期刊
JOURNAL OF THE AMERICAN COLLEGE OF CARDIOLOGY
卷 70, 期 13, 页码 1601-1615出版社
ELSEVIER SCIENCE INC
DOI: 10.1016/j.jacc.2017.07.789
关键词
left ventricle; macrophage; pressure overload; tenascin
资金
- NHLBI NIH HHS [R01 HL050566, R01 HL090653] Funding Source: Medline
BACKGROUND Tenascin-C (TNC) is a highly conserved matricellular protein with a distinct expression pattern during development and disease. Remodeling of the left ventricle (LV) in response to pressure overload leads to the re-expression of the fetal gene program. OBJECTIVES The aim of this study was to investigate the function of TNC in cardiac hypertrophy in response to pressure overload. METHODS Pressure overload was induced in TNC knockout and wild-type mice by constricting their abdominal aorta or by infusion of angiotensin II. Echocardiography, immunostaining, flow cytometry, quantitative real-time polymerase chain reaction, and reciprocal bone marrow transplantation were used to evaluate the effect of TNC deficiency. RESULTS Echocardiographic analysis of pressure overloaded hearts revealed that all LV parameters (LV end-diastolic and -systolic dimensions, ejection fraction, and fractional shortening) deteriorated in TNC-deficient mice compared with their wild-type counterparts. Cardiomyocyte size and collagen accumulation were significantly greater in the absence of TNC. Mechanistically, TNC deficiency promoted rapid accumulation of the CCR2(+)/Ly6C(hi) monocyte/macrophage subset into the myocardium in response to pressure overload.

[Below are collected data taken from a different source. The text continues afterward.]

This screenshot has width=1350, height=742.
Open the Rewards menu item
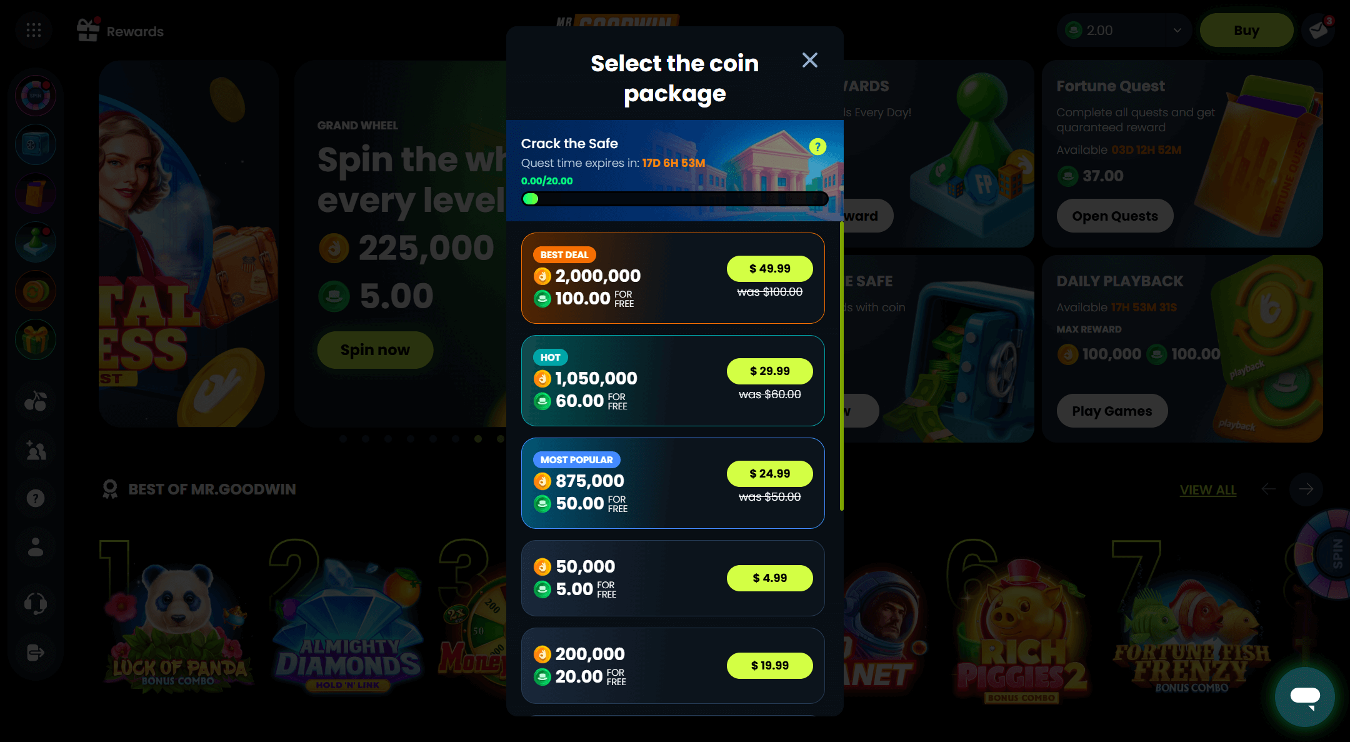coord(120,31)
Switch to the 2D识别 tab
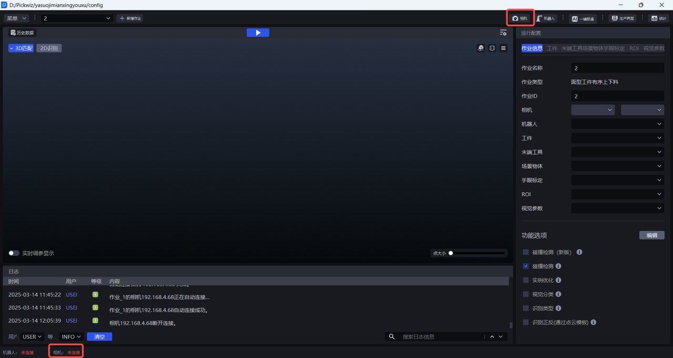 49,48
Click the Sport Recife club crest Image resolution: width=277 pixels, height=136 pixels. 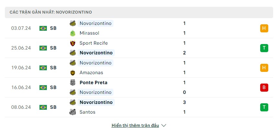73,43
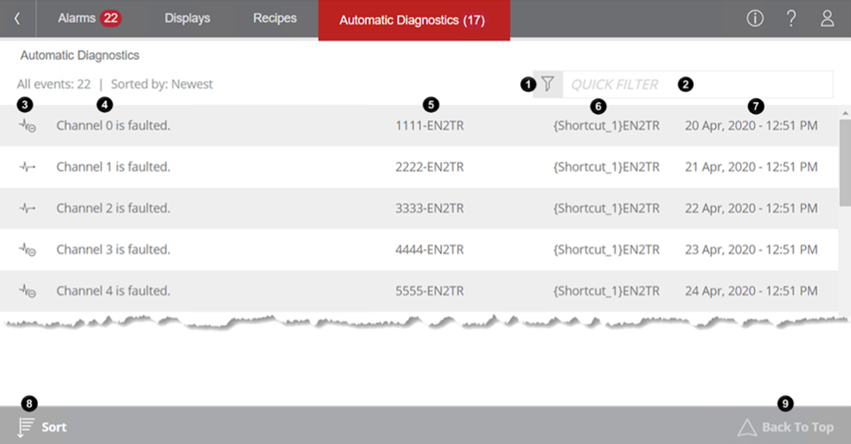Open the user account icon
The image size is (851, 444).
coord(827,19)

Further, echocardiographic and immunohistochemical analyses of recipient hearts showed that expression of TNC in the bone marrow, but not the myocardium, protected the myocardium against excessive remodeling of the pressure-overloaded heart. CONCLUSIONS TNC deficiency further impaired cardiac function in response to pressure overload and exacerbated fibrosis by enhancing inflammation. In addition, expression of TNC in the bone marrow, but not the myocardium, protected the myocardium against excessive remodeling in response to mild pressure overload. (C) 2017 by the American College of Cardiology Foundation.